This from J Crowley at Pandagon most recently caught my eye (especially the final remark)
I heard the news on NPR this morning, and the sun seemed just a little brighter. Yeah, I know it’s maybe “bad protocol” to be happy about someone’s death, and I know conservatives are likely going to make a huge deal about the “liberal blogosphere” and how we’re maybe “being rude” or “inconsiderate” or “childish” or whatever (I’m predicting a lot of yammering about it from O’Reilly and Hannity and such over the next week or two), but I honestly don’t care. The world is better for his passing, and I see no reason to mute this sentiment “out of respect” or for whatever other placating, polite, arbitrary notion. He was a hate-mongering asshole with far too much influence, and his death is like removing a swollen, veiny, cancerous lump from humanity. Sure, you look at it floating in its jar of formaldehyde and you know it was made of the same materials you are, but that doesn’t mean you can’t be glad it’s gone, or can’t guiltlessly feel your body is better for it.

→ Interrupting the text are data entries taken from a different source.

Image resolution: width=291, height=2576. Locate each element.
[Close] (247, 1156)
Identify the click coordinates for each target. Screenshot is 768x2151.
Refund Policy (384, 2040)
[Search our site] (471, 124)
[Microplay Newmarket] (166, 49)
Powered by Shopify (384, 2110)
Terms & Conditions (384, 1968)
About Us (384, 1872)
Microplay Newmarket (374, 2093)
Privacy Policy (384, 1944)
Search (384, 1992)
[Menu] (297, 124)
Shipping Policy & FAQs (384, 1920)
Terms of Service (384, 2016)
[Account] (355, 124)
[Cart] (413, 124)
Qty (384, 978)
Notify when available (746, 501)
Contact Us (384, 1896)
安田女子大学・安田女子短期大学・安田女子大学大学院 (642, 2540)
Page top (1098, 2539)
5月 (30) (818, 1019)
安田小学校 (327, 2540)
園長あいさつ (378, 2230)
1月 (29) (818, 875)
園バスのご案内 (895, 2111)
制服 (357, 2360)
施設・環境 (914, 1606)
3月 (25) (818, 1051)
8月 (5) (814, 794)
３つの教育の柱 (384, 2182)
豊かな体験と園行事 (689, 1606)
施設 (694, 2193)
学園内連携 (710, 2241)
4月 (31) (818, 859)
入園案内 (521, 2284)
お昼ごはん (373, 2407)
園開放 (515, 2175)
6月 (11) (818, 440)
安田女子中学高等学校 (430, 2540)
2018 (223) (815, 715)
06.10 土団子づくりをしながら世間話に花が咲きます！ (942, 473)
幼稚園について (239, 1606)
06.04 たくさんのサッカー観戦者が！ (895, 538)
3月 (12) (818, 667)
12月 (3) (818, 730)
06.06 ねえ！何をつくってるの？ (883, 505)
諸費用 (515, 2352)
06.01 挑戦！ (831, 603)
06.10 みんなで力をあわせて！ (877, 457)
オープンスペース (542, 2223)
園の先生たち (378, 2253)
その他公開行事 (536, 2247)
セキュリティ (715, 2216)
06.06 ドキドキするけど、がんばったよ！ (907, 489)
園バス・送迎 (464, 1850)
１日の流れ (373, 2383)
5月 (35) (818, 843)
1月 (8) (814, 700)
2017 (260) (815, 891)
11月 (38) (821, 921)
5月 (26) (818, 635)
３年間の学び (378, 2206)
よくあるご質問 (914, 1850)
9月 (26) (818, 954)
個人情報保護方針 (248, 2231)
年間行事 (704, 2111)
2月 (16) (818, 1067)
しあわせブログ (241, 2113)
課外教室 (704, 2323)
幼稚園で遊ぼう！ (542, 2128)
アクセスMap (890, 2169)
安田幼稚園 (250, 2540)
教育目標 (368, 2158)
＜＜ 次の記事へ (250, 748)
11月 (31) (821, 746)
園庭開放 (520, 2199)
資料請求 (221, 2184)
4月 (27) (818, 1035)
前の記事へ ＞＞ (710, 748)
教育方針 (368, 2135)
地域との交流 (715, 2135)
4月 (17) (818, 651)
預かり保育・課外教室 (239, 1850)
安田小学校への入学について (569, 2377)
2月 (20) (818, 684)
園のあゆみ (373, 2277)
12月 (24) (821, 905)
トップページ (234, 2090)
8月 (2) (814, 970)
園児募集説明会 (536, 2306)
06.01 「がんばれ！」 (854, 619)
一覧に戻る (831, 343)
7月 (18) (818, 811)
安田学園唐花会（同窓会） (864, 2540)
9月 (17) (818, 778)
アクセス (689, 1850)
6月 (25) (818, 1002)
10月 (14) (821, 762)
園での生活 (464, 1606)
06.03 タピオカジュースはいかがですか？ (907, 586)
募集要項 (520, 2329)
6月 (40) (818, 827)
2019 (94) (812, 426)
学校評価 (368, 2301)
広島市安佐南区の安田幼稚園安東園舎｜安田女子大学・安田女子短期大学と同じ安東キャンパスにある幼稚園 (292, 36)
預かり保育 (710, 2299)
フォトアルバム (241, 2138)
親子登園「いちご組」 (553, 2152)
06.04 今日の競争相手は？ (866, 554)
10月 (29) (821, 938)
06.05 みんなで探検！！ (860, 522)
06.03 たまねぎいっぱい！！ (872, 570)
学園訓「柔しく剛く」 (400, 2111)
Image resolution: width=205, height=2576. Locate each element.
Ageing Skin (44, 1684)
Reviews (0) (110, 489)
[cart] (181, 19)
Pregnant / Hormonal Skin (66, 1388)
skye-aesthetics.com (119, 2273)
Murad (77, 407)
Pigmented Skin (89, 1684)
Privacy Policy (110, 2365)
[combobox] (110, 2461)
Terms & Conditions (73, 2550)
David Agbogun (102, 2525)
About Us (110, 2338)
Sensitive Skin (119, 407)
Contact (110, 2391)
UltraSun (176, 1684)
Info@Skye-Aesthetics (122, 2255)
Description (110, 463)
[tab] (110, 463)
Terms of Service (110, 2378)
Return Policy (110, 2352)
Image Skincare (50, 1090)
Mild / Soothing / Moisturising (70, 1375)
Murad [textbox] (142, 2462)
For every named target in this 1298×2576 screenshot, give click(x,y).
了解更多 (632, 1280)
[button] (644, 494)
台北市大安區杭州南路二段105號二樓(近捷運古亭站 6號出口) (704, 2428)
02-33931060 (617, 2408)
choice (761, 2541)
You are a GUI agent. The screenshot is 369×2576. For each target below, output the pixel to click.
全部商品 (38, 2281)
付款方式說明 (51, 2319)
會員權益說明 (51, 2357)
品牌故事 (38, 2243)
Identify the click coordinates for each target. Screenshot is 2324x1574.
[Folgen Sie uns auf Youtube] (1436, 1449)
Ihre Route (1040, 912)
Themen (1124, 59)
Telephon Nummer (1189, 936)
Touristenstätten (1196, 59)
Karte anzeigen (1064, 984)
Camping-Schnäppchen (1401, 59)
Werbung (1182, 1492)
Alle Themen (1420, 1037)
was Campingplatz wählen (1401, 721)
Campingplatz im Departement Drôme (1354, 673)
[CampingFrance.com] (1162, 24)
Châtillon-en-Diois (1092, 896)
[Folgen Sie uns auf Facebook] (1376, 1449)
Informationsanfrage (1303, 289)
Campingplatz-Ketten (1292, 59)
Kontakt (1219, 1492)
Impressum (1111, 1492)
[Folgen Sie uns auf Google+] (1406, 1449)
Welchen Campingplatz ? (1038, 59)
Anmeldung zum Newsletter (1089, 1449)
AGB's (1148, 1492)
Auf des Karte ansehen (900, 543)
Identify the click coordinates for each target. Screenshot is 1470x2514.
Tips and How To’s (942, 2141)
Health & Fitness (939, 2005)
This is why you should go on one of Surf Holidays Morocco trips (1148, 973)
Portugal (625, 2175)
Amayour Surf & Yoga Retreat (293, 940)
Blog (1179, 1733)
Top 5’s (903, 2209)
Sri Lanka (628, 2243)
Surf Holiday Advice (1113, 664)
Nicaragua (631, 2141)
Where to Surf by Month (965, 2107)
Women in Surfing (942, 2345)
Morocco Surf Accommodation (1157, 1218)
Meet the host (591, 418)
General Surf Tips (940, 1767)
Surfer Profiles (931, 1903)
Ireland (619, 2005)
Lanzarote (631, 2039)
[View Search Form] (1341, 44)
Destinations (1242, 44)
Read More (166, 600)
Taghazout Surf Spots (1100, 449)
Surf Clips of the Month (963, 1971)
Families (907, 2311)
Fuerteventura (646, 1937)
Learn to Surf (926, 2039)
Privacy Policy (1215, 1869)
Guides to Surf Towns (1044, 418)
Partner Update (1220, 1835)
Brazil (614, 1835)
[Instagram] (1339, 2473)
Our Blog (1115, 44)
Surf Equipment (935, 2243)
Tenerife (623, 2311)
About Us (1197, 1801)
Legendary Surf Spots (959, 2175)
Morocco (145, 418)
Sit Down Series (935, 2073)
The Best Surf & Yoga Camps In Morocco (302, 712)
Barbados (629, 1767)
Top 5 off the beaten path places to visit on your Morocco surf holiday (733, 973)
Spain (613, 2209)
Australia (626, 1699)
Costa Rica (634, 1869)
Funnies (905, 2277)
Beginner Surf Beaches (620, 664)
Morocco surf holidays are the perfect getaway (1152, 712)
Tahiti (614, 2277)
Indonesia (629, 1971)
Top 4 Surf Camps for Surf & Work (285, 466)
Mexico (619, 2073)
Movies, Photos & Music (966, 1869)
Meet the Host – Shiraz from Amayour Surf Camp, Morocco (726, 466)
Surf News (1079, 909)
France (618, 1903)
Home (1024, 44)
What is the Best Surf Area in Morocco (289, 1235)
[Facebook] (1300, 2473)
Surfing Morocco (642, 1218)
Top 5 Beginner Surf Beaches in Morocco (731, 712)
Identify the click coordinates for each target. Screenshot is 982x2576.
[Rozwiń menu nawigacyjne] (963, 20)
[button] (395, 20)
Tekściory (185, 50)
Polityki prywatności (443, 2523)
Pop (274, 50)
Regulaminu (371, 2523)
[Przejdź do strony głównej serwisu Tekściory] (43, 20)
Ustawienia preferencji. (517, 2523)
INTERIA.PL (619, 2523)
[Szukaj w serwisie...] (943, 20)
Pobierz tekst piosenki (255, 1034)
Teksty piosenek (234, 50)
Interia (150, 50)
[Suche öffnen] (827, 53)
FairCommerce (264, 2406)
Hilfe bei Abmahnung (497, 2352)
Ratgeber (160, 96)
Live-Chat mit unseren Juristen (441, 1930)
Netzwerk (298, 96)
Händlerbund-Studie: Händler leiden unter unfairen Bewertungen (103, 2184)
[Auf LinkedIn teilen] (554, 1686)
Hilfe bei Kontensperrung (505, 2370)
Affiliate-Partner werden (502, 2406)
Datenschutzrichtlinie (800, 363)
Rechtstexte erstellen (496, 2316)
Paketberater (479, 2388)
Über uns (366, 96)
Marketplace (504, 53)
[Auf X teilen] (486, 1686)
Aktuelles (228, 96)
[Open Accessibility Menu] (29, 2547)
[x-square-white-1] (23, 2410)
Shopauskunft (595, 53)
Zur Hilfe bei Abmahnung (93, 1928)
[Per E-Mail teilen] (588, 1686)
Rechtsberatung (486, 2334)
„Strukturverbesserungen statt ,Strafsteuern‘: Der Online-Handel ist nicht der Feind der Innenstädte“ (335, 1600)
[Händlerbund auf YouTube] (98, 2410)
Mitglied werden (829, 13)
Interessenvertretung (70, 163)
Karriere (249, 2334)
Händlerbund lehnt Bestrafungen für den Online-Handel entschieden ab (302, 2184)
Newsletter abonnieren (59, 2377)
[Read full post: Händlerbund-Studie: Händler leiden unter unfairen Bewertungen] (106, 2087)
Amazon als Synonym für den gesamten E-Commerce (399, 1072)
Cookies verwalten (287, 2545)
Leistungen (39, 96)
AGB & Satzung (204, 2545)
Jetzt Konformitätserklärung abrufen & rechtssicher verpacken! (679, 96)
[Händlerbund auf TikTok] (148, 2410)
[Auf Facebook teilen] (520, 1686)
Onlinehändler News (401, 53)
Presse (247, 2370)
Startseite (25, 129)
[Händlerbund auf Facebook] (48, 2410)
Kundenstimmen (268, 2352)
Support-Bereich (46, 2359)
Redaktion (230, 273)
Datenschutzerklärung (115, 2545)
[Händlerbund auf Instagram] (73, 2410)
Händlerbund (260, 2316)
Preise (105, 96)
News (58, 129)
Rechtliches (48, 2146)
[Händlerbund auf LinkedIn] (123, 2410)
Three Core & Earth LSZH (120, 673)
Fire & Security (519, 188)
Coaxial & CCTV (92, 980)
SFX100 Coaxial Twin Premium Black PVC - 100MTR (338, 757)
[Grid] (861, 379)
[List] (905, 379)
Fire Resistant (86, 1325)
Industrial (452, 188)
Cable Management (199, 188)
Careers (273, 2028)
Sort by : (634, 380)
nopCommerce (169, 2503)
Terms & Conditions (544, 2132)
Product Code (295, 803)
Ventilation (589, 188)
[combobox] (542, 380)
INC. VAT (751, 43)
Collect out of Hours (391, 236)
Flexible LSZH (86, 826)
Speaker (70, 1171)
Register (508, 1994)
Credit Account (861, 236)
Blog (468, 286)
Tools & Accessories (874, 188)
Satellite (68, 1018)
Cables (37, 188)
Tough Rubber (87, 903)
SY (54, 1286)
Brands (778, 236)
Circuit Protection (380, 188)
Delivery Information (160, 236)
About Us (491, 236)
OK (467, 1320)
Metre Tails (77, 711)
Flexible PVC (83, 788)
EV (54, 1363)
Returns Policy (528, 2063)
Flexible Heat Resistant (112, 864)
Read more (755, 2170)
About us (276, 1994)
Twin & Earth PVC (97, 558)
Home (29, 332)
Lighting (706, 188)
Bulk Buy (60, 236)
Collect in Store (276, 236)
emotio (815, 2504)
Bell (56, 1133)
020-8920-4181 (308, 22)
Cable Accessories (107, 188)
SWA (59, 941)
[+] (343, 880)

I will, however, admit I’m maybe going a step too far by thinking that someone needs to round up about a hundred people, drive a tanker of water out to the place where he’s buried, and spend a few weeks pissing on his grave in shifts.
Reminds me of the infamous competition for the most suitable epitaph to go on Mrs Thatcher's grave: "Licenced for Dancing".
There's plenty more on Falwell's death over at Pandagon - and other locations - which deserves perusal, and the Salon article by Alan Wolfe sums up why Falwell was always unlikely to get a pleasant send-off.